The Mail’s desperation becomes more apparent by the day. It realises the game is up, but it keeps fighting and will keep digging for more damaging dirt than a dusty police file on an idealistic student. Out of concern for the country, its readers, its own business? It has presumably been labouring under the assumption that it is speaking to like-minded Conservatives, looking out for their interests.

But now here’s a thing. The pollsters Redfield and Wilton have just conducted a survey of voting intentions that analyses results according to where the respondent gets their news. Unsurprisingly, 60% of those for whom GB News is the primary news source planned to vote for Reform, falling to 30% of those who “typically” watched the channel.  Equally predictably, 50% of those who cited the Guardian as their primary source of news and 51% of those who depend on the Mirror, intended to vote Labour.

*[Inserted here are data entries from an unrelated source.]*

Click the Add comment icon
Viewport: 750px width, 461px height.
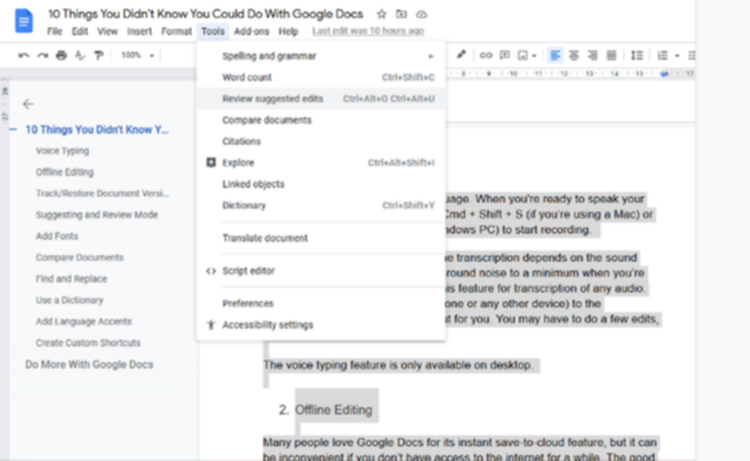click(504, 55)
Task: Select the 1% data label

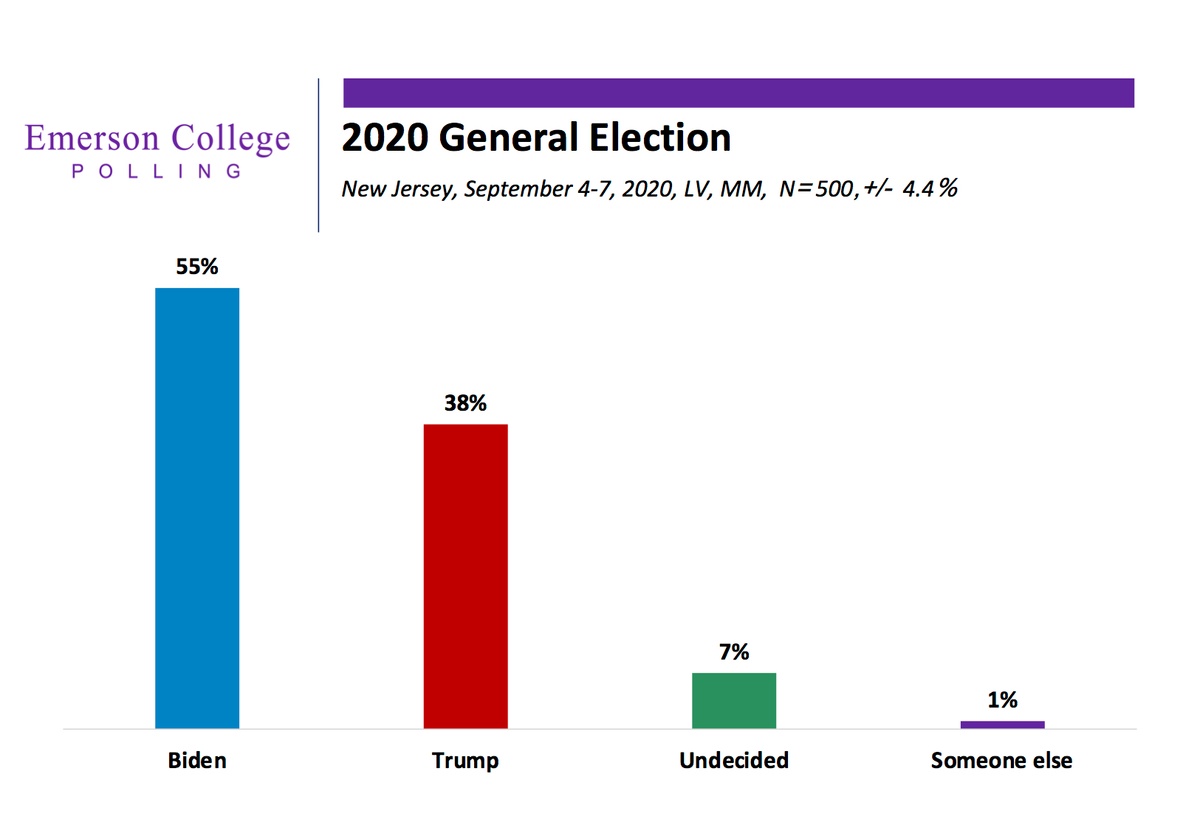Action: click(1002, 701)
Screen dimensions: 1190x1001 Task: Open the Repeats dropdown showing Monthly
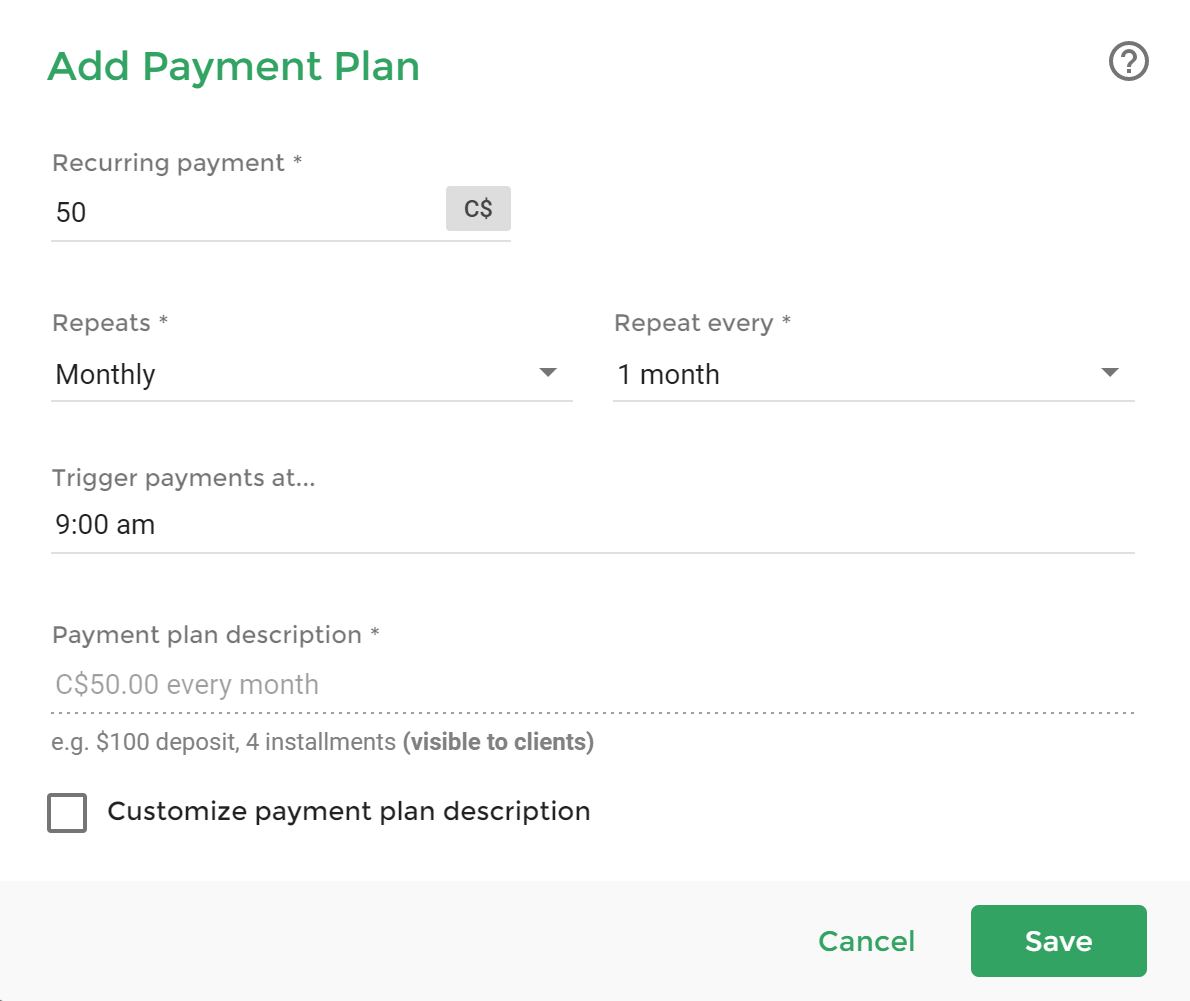[300, 375]
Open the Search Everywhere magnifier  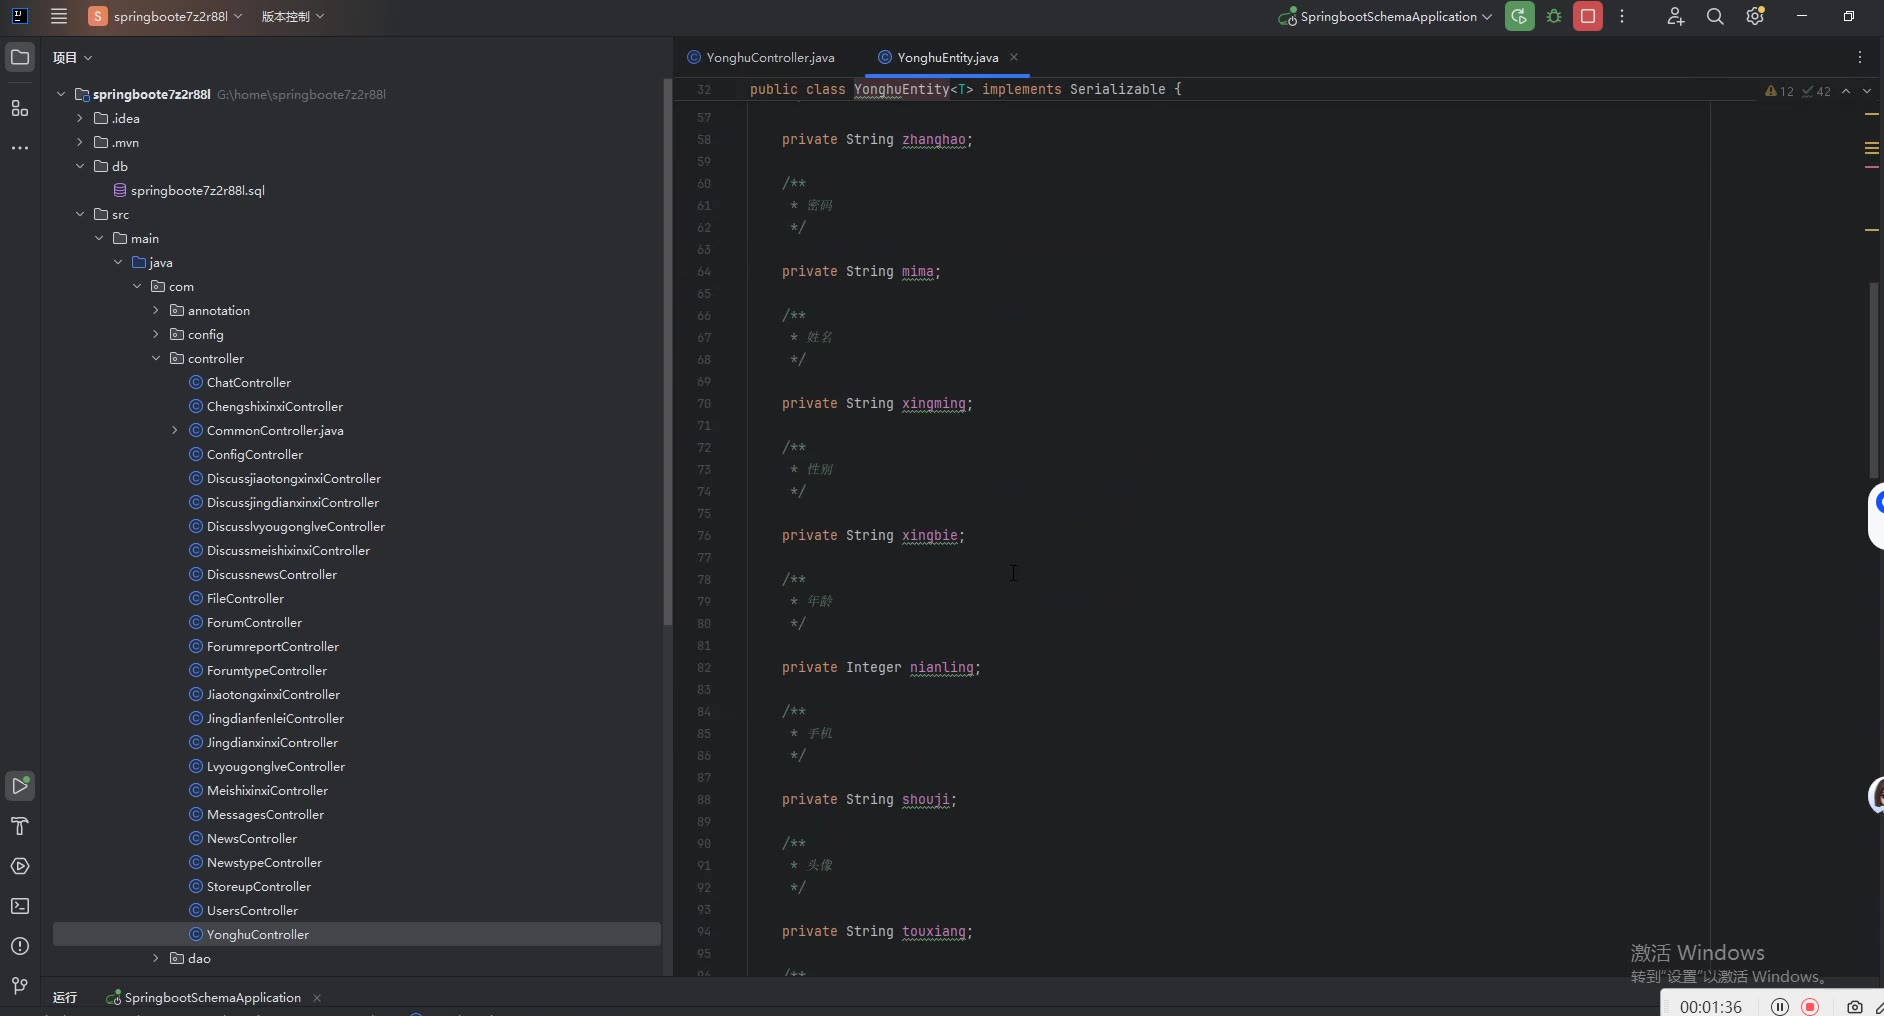click(1715, 17)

So what of our staunch Tory papers, the Mail, Telegraph, Sun and Express? Well, about a fifth of Mail and Telegraph readers intended to vote for Reform, against 17% of Sun readers and 15% who read the Express. Ah, they’re more loyal to Sunak then? Up to a point, Lord Copper. In spite of all the “Rishi says” headlines in the Express, only 28% of its readers planned to vote Conservative. And that was as good as it got for the Tories. They scored only 23% apiece from Sun and Telegraph readers, against 26% of those who depend on the Mail.

And this is where it really hurts. For 45% of respondents whose main news source is the Sun were planning to vote Labour – that’s more than its potential Conservative and Reform votes put together. 

Readers of the other three were more likely to back a right wing party than Starmer, but the Labour support was far stronger than you might suspect: 43% of those who cited the Express, 37% of Telegraph readers and 40% who turn to the Mail, for whatever reason. 

So much for Project Fear. Now the Mail must face up to five years of Project Keir.